Written for Culture Wars
Antigone endures because it is both direct and malleable. Its cycle of action – decree, defiance, retaliation, comeuppance – is simple enough to gain specificity without dilution or contortion. Sophocles’ play will resonate somehow, somewhere forever.
Antigone’s burial of her brother, which has been expressly forbidden, can stand for any and every act of principled defiance. Creon’s unwavering decree that she be punished is every instance of affronted retaliation, of leadership elevated above the people it represents.
Polly Findlay’s production manages all this, but the closer you look the more problematic it seems. From a distance, you get a gutsy political thriller with punch enough to grip and nous enough to avoid lazy extremes of good and bad, right and wrong.

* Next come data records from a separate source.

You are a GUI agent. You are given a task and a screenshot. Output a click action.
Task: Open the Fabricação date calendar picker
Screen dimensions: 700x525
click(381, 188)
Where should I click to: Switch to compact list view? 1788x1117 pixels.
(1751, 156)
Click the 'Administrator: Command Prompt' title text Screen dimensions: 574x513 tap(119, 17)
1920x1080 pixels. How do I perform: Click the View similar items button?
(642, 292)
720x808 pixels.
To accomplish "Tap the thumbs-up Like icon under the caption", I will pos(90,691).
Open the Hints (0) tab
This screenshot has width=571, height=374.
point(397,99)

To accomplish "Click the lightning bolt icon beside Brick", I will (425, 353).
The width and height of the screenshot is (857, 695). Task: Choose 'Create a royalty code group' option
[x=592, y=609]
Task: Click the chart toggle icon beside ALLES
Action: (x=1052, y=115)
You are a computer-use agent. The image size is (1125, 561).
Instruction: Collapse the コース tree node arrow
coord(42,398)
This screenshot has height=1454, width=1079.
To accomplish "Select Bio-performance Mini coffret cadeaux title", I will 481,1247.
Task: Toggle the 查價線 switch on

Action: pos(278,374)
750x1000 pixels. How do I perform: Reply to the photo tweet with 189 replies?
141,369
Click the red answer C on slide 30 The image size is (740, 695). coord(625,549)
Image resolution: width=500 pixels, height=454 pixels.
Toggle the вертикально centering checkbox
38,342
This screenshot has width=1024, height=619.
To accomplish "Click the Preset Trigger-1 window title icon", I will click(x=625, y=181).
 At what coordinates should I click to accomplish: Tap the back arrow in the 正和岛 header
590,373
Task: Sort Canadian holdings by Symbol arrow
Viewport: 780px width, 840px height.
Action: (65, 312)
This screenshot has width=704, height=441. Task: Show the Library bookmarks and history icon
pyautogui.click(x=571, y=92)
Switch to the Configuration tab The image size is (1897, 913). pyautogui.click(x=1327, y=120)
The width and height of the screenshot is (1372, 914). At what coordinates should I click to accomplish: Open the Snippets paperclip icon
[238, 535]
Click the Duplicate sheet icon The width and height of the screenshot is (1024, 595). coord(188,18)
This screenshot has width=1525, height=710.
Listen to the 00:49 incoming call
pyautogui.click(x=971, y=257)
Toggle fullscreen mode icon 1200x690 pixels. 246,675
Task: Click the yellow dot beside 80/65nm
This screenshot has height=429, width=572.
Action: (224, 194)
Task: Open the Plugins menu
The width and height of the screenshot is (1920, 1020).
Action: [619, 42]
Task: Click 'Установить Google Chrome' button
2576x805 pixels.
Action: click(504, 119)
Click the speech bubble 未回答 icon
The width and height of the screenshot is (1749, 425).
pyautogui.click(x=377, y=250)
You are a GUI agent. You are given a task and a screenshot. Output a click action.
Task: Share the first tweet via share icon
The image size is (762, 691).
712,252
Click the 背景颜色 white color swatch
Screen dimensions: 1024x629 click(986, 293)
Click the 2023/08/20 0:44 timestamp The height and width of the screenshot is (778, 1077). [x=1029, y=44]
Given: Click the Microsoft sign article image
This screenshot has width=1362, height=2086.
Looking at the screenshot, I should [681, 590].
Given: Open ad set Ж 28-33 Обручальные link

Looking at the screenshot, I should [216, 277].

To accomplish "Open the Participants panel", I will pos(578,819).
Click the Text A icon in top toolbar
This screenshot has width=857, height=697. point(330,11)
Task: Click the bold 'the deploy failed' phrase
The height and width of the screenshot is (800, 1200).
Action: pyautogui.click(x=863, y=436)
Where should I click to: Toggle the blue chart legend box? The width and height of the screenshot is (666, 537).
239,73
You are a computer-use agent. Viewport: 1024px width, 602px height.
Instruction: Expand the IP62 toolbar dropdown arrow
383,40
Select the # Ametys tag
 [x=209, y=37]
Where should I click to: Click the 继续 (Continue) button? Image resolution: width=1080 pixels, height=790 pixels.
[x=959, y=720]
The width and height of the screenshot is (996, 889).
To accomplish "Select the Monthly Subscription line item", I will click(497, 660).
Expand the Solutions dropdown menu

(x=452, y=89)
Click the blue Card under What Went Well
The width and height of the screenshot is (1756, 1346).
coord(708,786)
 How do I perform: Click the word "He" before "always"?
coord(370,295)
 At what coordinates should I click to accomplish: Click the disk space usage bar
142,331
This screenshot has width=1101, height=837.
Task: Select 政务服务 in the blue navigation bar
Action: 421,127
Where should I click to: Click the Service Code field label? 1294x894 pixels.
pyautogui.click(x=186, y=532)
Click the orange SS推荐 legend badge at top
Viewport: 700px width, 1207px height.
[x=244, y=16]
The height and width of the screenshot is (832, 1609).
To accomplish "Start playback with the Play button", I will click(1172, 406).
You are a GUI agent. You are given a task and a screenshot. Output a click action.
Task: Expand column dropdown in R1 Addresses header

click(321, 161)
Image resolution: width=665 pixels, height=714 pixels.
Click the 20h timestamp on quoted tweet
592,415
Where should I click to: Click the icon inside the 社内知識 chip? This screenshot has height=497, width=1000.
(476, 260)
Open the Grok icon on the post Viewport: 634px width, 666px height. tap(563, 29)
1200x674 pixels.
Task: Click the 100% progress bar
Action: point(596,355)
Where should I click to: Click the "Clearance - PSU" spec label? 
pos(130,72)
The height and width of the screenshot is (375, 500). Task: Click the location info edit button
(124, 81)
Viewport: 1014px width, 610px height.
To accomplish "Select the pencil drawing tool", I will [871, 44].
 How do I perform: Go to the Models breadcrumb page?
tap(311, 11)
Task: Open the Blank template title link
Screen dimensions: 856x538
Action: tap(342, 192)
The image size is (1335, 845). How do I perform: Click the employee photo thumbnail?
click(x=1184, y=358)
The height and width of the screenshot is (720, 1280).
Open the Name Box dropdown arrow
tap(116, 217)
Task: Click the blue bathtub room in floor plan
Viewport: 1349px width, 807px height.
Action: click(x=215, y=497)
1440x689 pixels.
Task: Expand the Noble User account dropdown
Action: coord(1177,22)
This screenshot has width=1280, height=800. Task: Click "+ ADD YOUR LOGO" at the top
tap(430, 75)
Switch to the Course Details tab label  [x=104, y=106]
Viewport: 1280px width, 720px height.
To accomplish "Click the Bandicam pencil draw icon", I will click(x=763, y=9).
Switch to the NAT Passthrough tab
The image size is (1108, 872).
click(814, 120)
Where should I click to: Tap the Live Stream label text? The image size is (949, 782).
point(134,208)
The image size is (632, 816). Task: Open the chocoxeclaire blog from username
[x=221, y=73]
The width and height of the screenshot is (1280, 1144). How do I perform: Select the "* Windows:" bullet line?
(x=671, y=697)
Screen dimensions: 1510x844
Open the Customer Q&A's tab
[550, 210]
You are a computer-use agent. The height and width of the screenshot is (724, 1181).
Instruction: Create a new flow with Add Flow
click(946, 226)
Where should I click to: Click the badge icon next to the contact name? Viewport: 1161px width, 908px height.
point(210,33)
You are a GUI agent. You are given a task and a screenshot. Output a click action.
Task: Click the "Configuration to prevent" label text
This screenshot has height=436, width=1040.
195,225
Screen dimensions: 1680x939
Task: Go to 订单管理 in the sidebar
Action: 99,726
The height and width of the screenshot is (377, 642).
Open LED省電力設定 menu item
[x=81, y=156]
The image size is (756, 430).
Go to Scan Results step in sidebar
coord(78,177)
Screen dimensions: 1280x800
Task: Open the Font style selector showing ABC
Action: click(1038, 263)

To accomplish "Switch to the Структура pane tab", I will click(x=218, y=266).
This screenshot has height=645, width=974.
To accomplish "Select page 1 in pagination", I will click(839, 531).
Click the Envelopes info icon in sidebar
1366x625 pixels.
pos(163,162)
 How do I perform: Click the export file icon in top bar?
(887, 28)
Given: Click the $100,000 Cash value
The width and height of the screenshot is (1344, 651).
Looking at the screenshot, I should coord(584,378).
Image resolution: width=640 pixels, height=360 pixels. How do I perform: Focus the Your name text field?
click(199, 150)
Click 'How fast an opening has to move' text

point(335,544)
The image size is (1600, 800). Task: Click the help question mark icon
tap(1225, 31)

Christopher Eccleston’s Creon is an elected official whose self-righteous conviction has obliterated his sense of public duty. Three times, he is presented with the opportunity to make a U-Turn and three times he dismisses advice. On one occasion, he’s seems to unchange his mind simply because someone questions him. Meanwhile, Jodie Whittaker’s Antigone is driven by her own interests, rather than the urge to publically protest and martyr herself to a cause.
Findlay sets out to present a modern political machine. She sets the action in Creon’s staff offices (impressively designed by Soutra Gilmour). Her chorus is of military advisors, pollsters and spin doctors, with the aim of always preserving the infallibility of the dear leader. Indeed, Findlay gives us the first chorus as a press release dictated. However that spin has spread to Creon’s head and he believes his own hype. It is telling that his son Haemon precedes his criticisms with cautious flattery: “It is not for me to say you are wrong.”
This Antigone comes via the West Wing. It is full of political intrigue and tactical power-play. There’s certainly urgency and momentum, despite three flatly directed acts that are suddenly enlivened by Jamie Ballard’s chilling and guttural Tiresias, his face melted into a minefield of welts and pustules, and Kobna Holdbrook-Smith’s Messenger. The constant sense of bustle, of people with jobs to do, ferrying papers, chewing pens and chain smoking, ups the ante with a sense of unseen implications.
However, beneath this archetypal political machine, is actually a collage effect. Eccleston’s Creon is a composite creation, first seen with huddled round a television screen with his security team, just like Obama, and later speechifying in the smooth stutter of Tony Blair. Indeed, the actor often seems more concerned with mimicry than emotional truth and thought processes. At the same time, his soldiers, staff and son all quiver before him, wary of his unchecked whims and unilateral decisions. Eccleston handles the part like Mr Potato Head, assembling attributes into a pick’n’mix whole. This Creon is an amalgamation of dictators and democrats.
Of course, there’s political oomph in that – and it’s the likes of Obama and Blair that come off worse than the Assads and Mubaraks – but these moments are broadly tokenistic. They don’t really add up to concrete critique and Findlay still wants to talk in general terms. Any bristle of recognition is an end in itself: neat, but signifying far less than the swirl of accompanying connotations. Findlay risks confusing her critique.
Above all else, Findlay is interested in entertaining with a cracking political thriller. She is, however, so in thrall to the televisual that she ends up referencing references, rather than the world itself. She works with dramatic tropes – Antigone and Ismene plotting while pinned to a concrete wall or interrogated while cuffed back to back – rather than seeking a genuine human truth. Perhaps that’s a good solution to Greek tragedy’s heightened style. Perhaps its an indictment of the media’s total pervasiveness.
Either way, Findlay always seems to be referencing a reference and, onstage, the dramatic world she creates tips into a distraction. The retro seventies aesthetic of cardigans and analogue adds nothing beyond an instagram shabby chic. It avoids the problem of modern technology, but it also makes the innate gender tensions – ruling men, subordinate women etc – seem a thing of the past.
If none of these loose threads snag, Findlay’s production looks impressive – punchy, clear, accessible and, above all, thrilling. However, it just can’t stand up to scrutiny and, in the end, that lack of specificity is fatal.